Jerry Fishenden has started a very interesting and worthwhile post concerning how IT can be used to rethink Public Services.
I covered in my previous post the whole issue of managing budgets. In essence any new CEO/Team taking over an organisation will want to ensure where money is being spent, it is delivering value and delivering against the strategy and objectives they wish to see the organisation following. It is not about IT projects, they only exist to deliver the objectives of the business. If the project, IT or not, no longer fulfils the objectives of the business it should be closed or modified.
I want to move this post onto Jerry's other point about rethinking the use of IT in Public Services. First of all a little background to help frame the art of the possible: the public services are a collection of central government departments, executive agencies, non departmental public bodies, local governments, trusts etc, i.e.
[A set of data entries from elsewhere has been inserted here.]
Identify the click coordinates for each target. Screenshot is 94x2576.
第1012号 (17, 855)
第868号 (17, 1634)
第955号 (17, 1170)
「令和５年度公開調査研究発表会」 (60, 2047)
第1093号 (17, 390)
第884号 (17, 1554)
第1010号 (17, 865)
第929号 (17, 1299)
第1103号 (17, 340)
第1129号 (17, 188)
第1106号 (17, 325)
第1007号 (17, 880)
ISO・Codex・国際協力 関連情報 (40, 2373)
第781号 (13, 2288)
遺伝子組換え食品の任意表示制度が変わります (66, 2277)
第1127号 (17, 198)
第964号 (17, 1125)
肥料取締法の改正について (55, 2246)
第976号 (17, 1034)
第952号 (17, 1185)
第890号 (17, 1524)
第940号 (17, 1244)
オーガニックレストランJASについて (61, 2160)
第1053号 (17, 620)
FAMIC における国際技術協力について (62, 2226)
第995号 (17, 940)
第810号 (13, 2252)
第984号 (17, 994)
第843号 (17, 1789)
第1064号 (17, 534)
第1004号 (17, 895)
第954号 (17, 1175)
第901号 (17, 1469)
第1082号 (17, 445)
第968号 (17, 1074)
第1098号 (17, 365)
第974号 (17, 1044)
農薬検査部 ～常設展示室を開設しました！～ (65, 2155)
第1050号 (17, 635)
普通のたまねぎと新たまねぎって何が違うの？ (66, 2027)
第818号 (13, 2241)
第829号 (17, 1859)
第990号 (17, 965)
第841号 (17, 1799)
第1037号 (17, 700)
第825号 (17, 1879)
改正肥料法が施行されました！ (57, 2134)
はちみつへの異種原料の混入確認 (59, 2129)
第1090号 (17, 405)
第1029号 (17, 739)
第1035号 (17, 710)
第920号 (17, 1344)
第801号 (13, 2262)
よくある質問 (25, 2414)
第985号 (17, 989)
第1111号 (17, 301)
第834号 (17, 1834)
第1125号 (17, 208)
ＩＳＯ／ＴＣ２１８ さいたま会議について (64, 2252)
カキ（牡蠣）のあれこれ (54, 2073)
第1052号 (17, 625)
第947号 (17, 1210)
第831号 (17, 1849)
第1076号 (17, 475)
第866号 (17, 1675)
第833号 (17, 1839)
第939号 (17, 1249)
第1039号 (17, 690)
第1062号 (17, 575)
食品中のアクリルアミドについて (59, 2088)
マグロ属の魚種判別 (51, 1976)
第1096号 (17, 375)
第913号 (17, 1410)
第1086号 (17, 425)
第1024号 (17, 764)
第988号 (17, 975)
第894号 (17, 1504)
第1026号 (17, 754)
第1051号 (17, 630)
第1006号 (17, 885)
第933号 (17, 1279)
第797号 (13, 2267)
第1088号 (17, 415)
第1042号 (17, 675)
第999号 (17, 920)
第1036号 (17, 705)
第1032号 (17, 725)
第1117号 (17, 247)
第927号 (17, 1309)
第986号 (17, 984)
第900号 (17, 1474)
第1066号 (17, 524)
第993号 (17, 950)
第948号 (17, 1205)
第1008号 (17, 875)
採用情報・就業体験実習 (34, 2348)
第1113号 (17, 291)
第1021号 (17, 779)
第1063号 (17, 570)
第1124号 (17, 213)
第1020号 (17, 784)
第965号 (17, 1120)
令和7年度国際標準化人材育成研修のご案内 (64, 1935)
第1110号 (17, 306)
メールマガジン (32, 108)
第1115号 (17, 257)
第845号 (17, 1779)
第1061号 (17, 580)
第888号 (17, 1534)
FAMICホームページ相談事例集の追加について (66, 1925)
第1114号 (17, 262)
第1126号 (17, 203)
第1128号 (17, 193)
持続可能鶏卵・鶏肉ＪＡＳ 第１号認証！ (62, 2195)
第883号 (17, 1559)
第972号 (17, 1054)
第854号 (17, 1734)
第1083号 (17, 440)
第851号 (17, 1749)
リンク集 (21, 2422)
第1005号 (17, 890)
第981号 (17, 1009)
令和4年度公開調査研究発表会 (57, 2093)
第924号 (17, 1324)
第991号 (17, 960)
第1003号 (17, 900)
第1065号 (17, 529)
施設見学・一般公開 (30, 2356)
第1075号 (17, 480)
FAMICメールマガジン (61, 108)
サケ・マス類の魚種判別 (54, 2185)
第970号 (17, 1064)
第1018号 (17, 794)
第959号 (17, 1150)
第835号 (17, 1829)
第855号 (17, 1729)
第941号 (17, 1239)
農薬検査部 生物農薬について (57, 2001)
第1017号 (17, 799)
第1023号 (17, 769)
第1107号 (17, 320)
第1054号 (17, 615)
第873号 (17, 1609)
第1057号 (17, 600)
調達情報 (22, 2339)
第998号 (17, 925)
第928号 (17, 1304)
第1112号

There are over 750 NDPB's (as at 31/03/2008). There are 423 local authorities who make up the Local Government Association and cover every part of England and Wales. Together they represent over 50 million people and spend around £113 billion a year on local services.
In health they are responsible for the provision of health services through the NHS. These services are delivered locally by 1.3 million staff in more than 300 organisations and through approximately 5,200 GP practice premises, as well as other primary care services. These services are in contact every day with over 1.5 million patients and their families.
In education there are over 24,000 schools, supported by over 400,000 teachers.
The Police as at 31 March 2009 had 243,126 full-time equivalent (FTE) staff working in the 43 police forces of England and Wales.
I could go on...
They are governed differently; they have their own agenda's and strategies and those strategies and local decisions have shaped their own IT strategies and their own IT functions. Many will be outsourced; they will use every kind of architecture, vast amounts of differing hardware and software, some home grown, some COTS. Much of this is selected by the supplier not the public body as public sector European procurement rules enforce non discrimination which means that you cannot generally specify a product or brand-name but must specify the outcome you wish to achieve.
Jerry said "...there is a more fundamental question about the effective configuration of government itself to be considered". So what is the question?
Are we configured correctly? If not what should it be? Will it be better or just different? Is it possible? How long and how much would it cost?
Is the balance right between localism and centralism? What do we mean by local when services are provided over the telephone or the internet? Given the already devolved nature of public services will there ever be one perfect model? \if not what should the models be?
... add your own question...
So given the high level description of Public Services I have provided let's talk strategy, Information Architectures, Enterprise Architectures. Jerry wants to develop "a left to right integrated set of IT building blocks to underpin public service delivery right across the board...", so do I, but first of all what do we mean by underpin? Does this mean every public body is mandated to use them, or will it be optional?